Verilen metin>
Sosyal Medya

İSLAM

Sefa Geldin ey Mübarek Ramazan

Peygamber Efendimiz bu manayı ihtiva eden hadisi şeriflerinde şöyle buyurmaktadır: “Ramazan ayı, Ramazan diye isimlendirildi çünkü o günahları yakar (yok eder)

ÖMER ARİF

Ramazan-ı Şerif; bereketin sağnak sağnak yağdığı, füyuzât-ı İlâhiyye’nin âfâkı ve enfüsü kapladığı, sevapların kat kat katlandığı, kalplerin rahatladığı, Rabbimizin kullarının birbirleriyle hayırda yarıştığına nazar edip razı olduğu, meleklerine, kullarını gösterip onlarla öğündüğü mübarek bir aydır.
 
 On iki ayın sultanı Ramazan-ı Şerif’i hasretle beklemenin sırrı, RAMAZAN lafzının mânâsında gizlidir. “Ramazan, lügat olarak yakıp yok eden” demektir. Peygamber Efendimiz bu manayı ihtiva eden hadisi şeriflerinde şöyle buyurmaktadır: “Ramazan ayı, Ramazan diye isimlendirildi çünkü o günahları yakar (yok eder).” (Camiu’s-Sağir, 2596). O günah ki dilde ağırlık, kabirde karanlık, sıratta boyunda yük, mahşerde rezillik, mizanda sefillik, huzuru İlâhiyye’de divana durulduğunda kula darlıktır.Kurtuluş yılın tamamına kıvamını verecek olan Ramazan-ı ihya etmektir.

Cennet rükünlerinden olan Uhud, şehitleriyle Ramazana bir başka hazırlanır.
Cennet kapılarını açıp cehennem kapılarını kapatacak ve şeytanları zincirlere vurmakla görevli melekler Ramazanın gelişine tarif edilmez bir mana ile bakar.

Ramazan umrecileri ayların sultanında farklı bir neşeyle lebbeyk sedalarını terennüm edebilmenin heyacanına kapılır.
Kuran bülbüllerini Ramazan hatimleri heyecanı kuşatır.Teravih için mescidlere koşan abidler müezzin efendinin salat-i teravihe niyyet..tabirini özlemle bekler.
Alemlerin Rabbinin meleklerine övündüğü Arafat Meydanında el kaldırıp dua edecek müminler, kendilerine melekleri şahit tutmak için Ramazan-ı Şerifi özlemle gözlerler.
 
Bin aydan daha hayırlı Kadir Gecesi’nin görevli melekleri Allah’ı zikreden kullarına dua ve istiğfar etmenin ve onlar için af dilemenin zevkini tekrar bir kez daha yaşamak için bu geceyi hasretle beklerler.
Gözünü göğe diken günahkar kullar cehennemden azatlı kullar defterine yazılmaları tazarru ve niyazıyla “Gel 11 ayın sultanı.” derler.

Metin ve öğe bulma verileri:

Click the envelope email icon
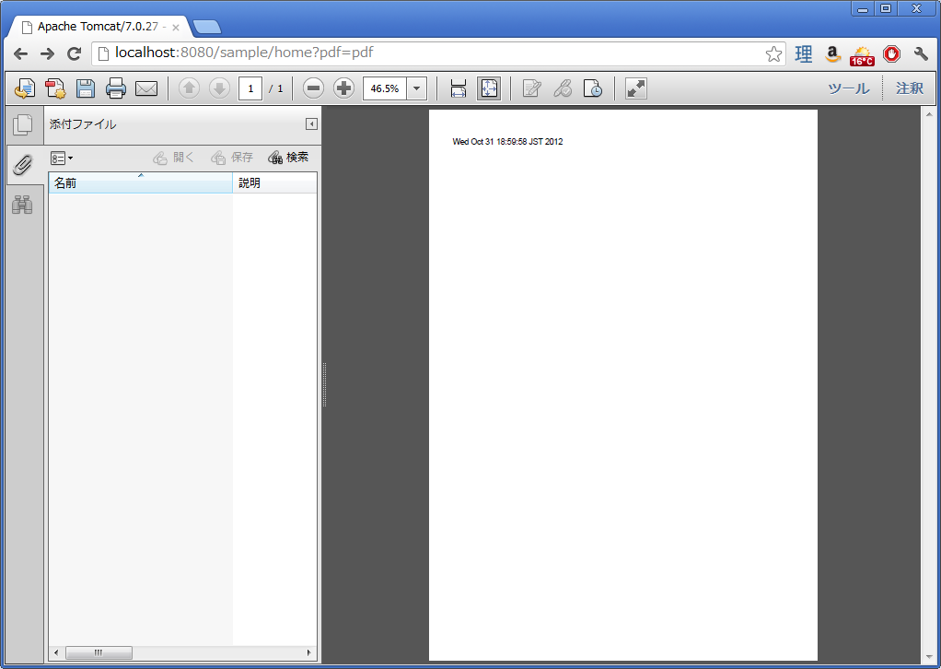941x669 pixels. [146, 88]
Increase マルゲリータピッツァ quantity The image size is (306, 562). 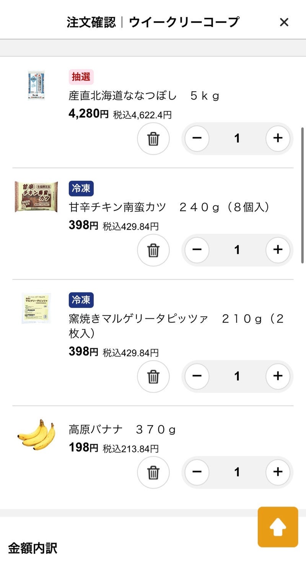pos(278,376)
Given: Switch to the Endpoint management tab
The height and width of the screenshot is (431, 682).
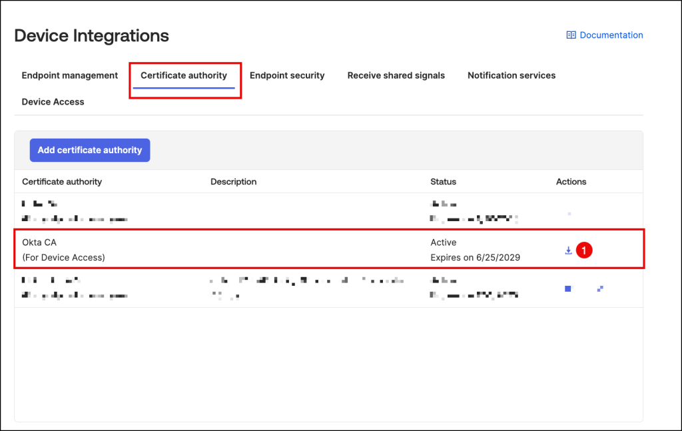Looking at the screenshot, I should click(70, 75).
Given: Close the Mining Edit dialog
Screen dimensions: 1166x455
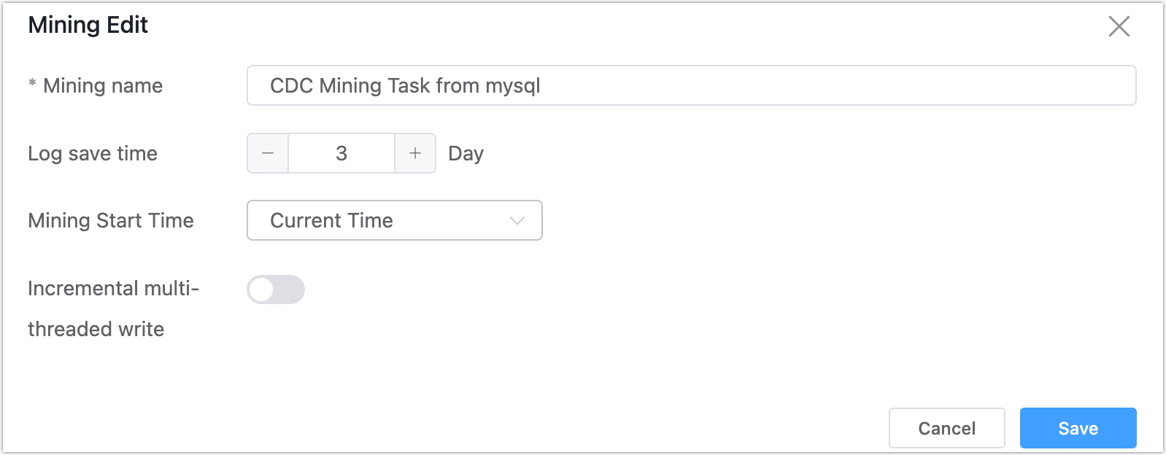Looking at the screenshot, I should (1119, 26).
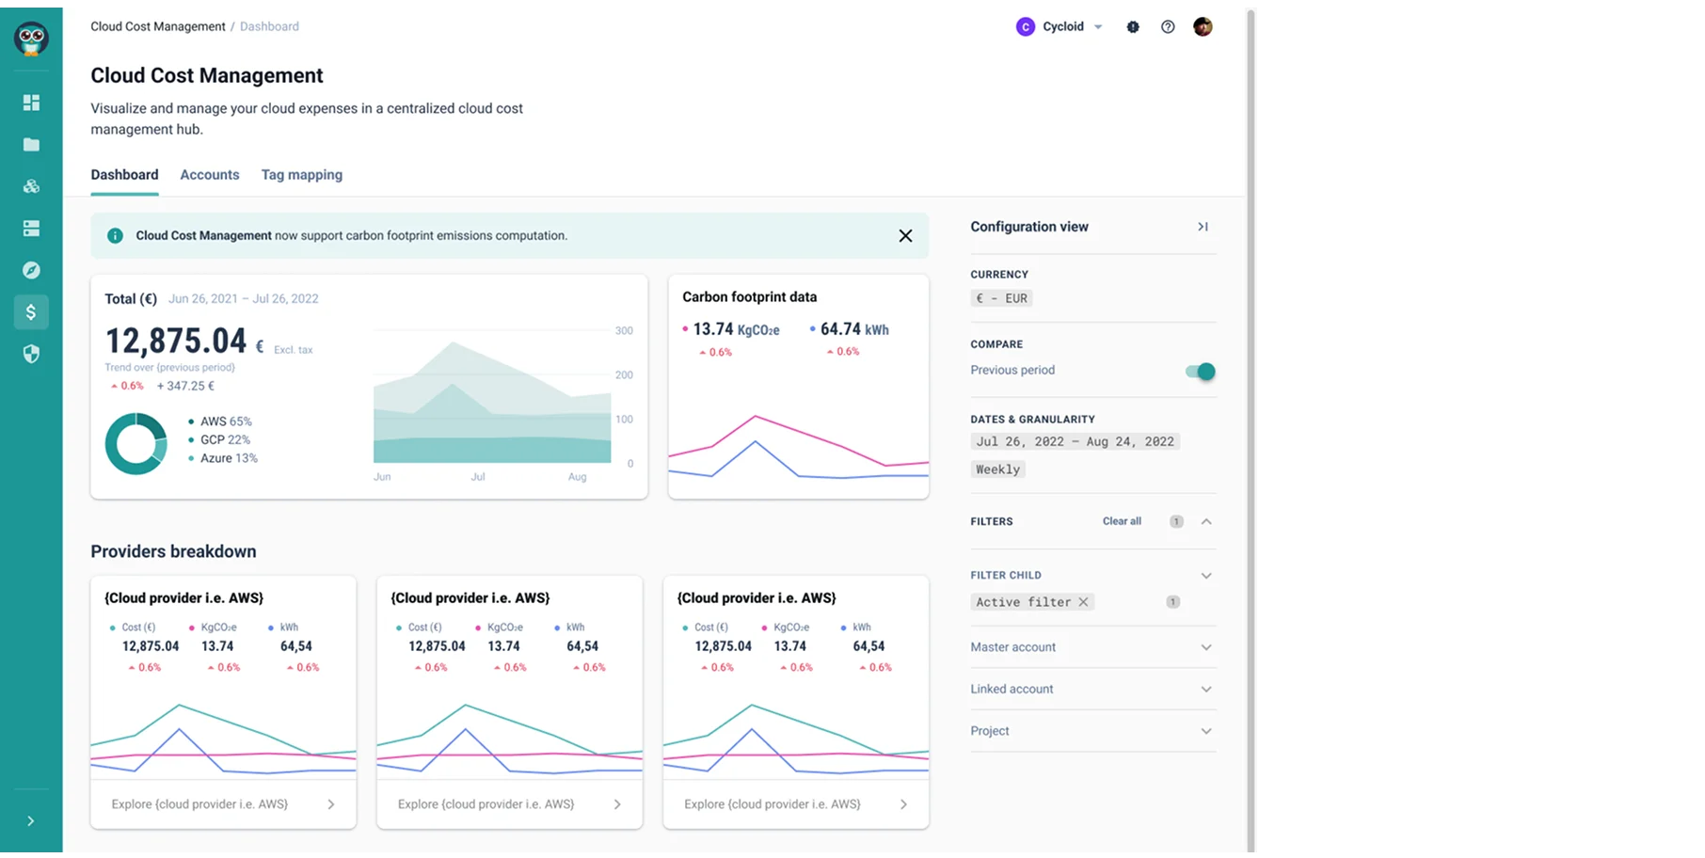Collapse the Configuration view panel
This screenshot has width=1705, height=858.
[1203, 227]
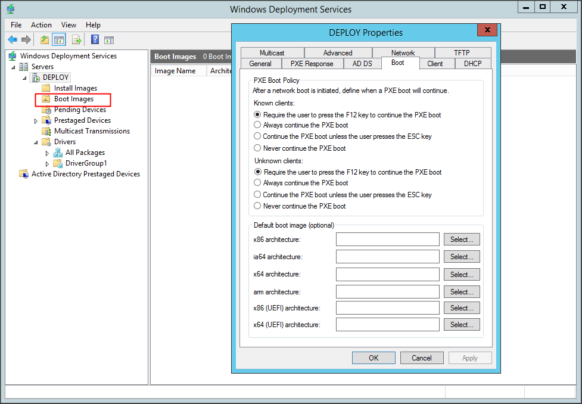The width and height of the screenshot is (582, 404).
Task: Expand the DriverGroup1 node
Action: point(48,164)
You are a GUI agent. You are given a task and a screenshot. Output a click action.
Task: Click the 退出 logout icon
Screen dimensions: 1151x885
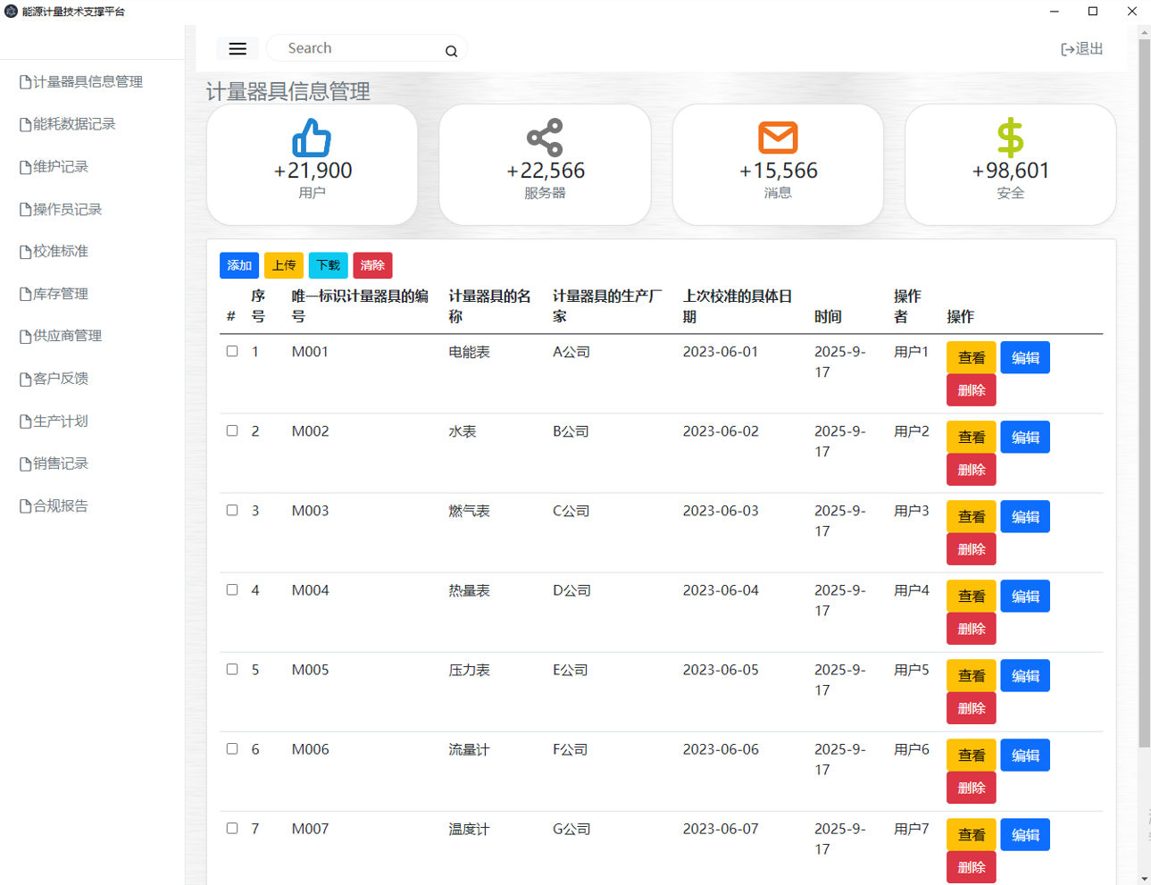point(1068,49)
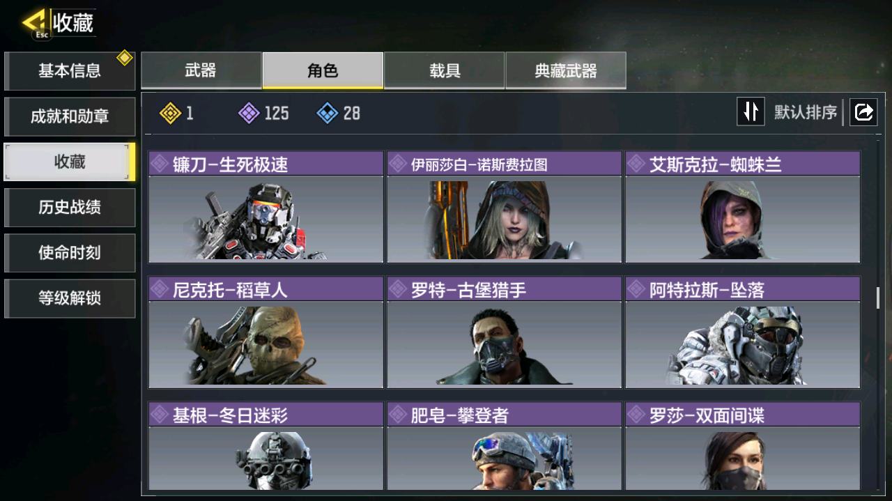Viewport: 892px width, 501px height.
Task: Select the 尼克托-稻草人 character card
Action: tap(266, 332)
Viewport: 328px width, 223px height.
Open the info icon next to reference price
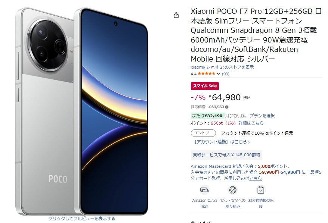pos(227,107)

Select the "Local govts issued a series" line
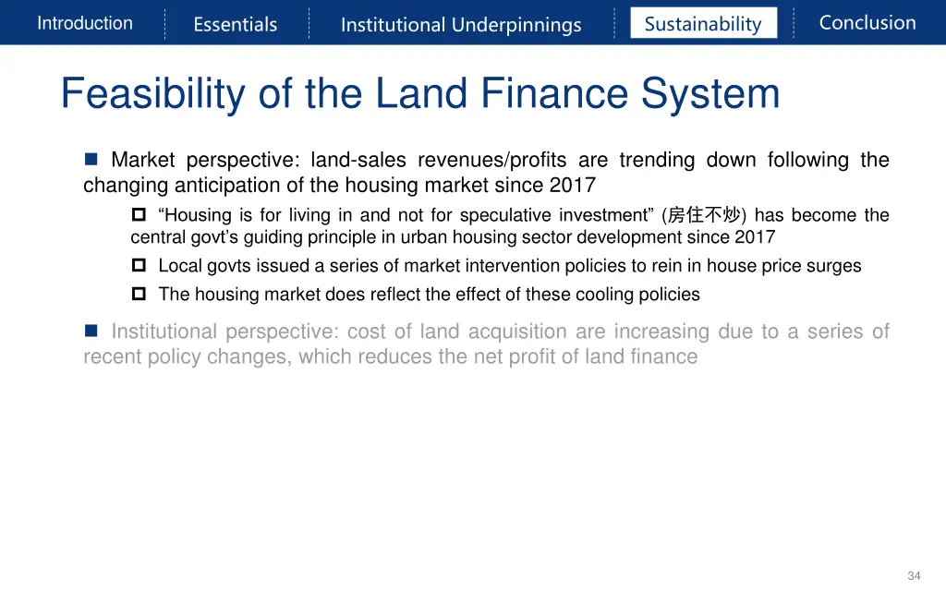point(509,266)
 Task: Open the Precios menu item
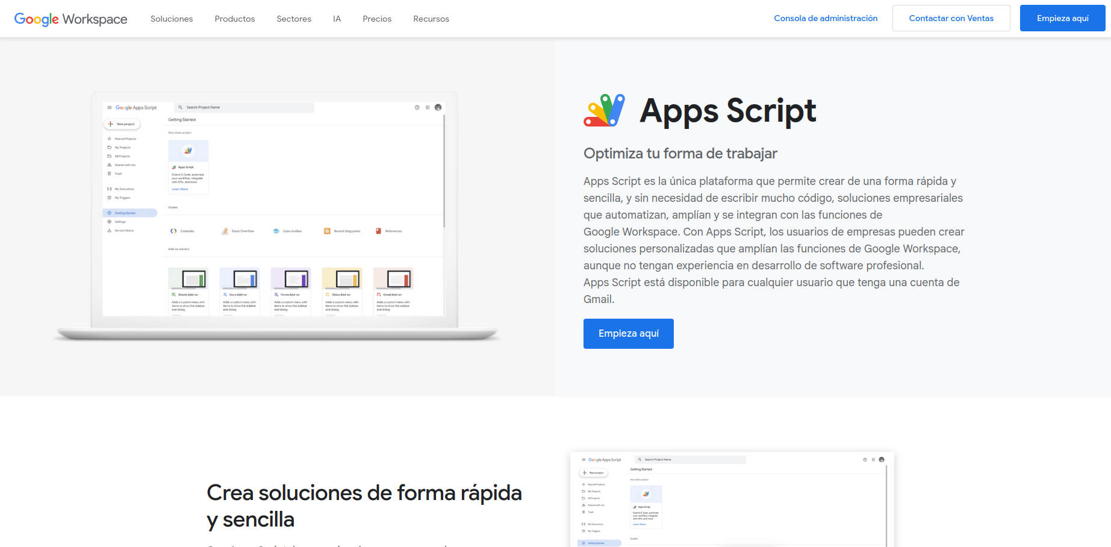coord(376,19)
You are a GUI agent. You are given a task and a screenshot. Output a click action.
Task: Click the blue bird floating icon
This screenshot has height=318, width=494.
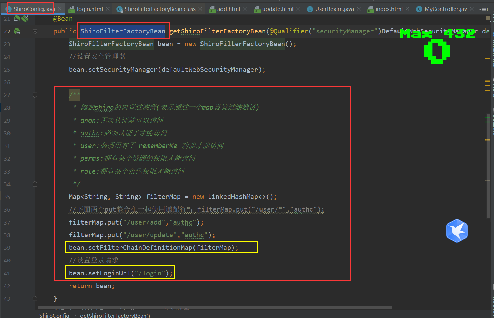(x=457, y=231)
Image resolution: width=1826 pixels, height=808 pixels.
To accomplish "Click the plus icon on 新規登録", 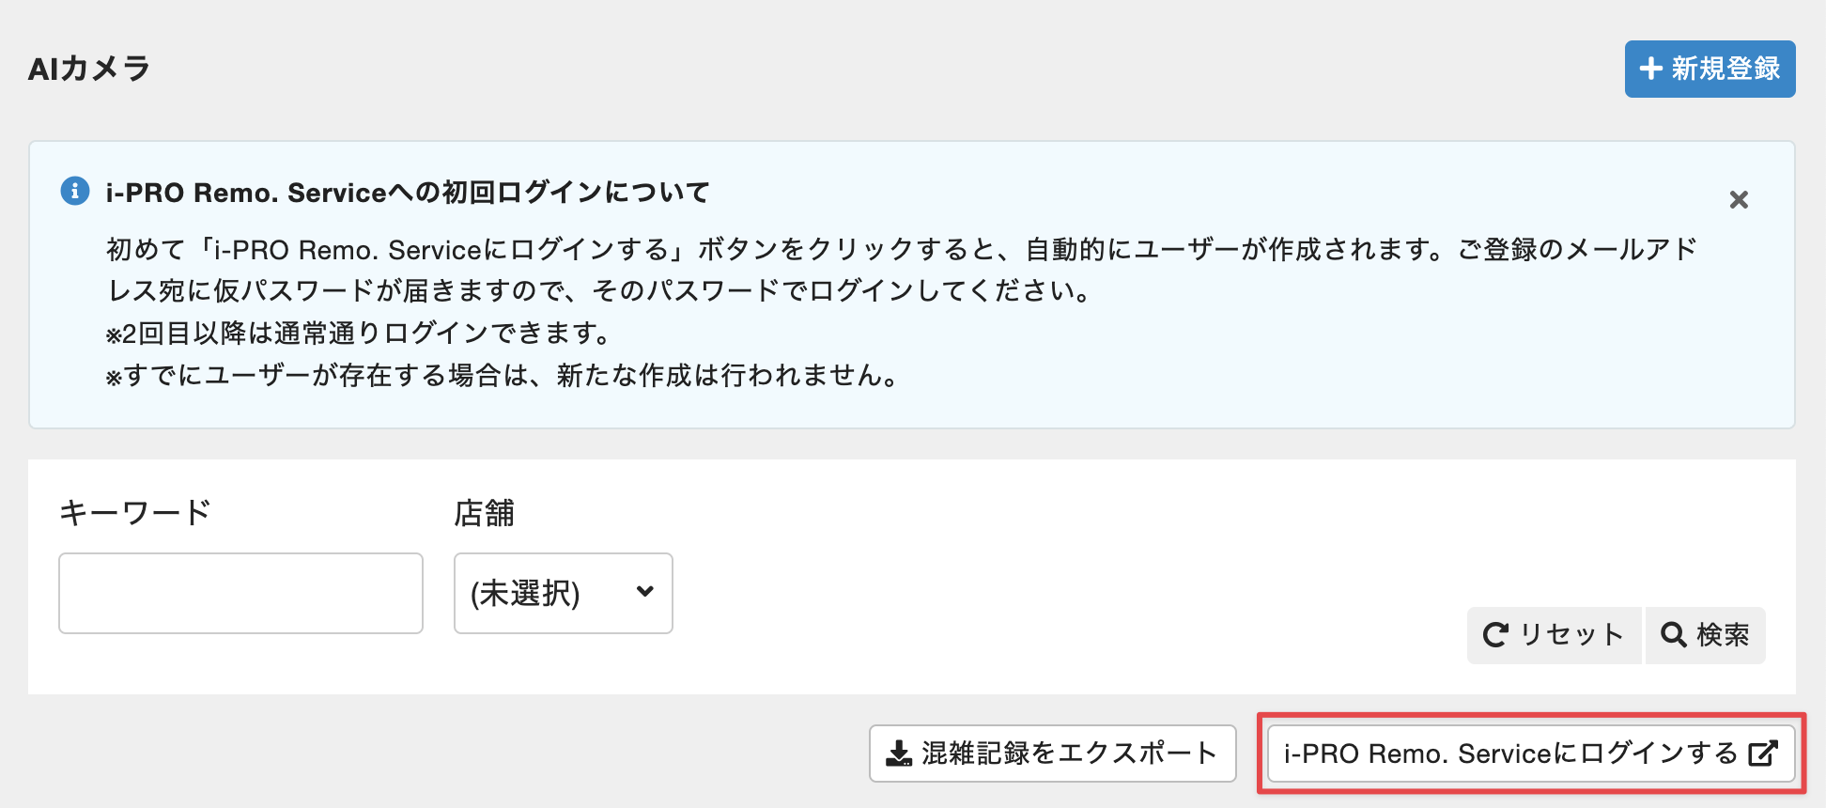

Görev tanımı>
Ramazan yazısına dayanarak şu soruları yanıtlayın:
1. "Ramazan" kelimesi lügat olarak ne demektir?
2. Cennet rükünlerinden olduğu söylenen yer hangisidir?
3. Kadir Gecesi neyden daha hayırlı olarak nitelendirilir?
Bu veriler metinden ayrı, bağımsız bir malzemedir.

Görevin çözümü>
1. Yakıp yok eden.
2. Uhud.
3. Bin aydan.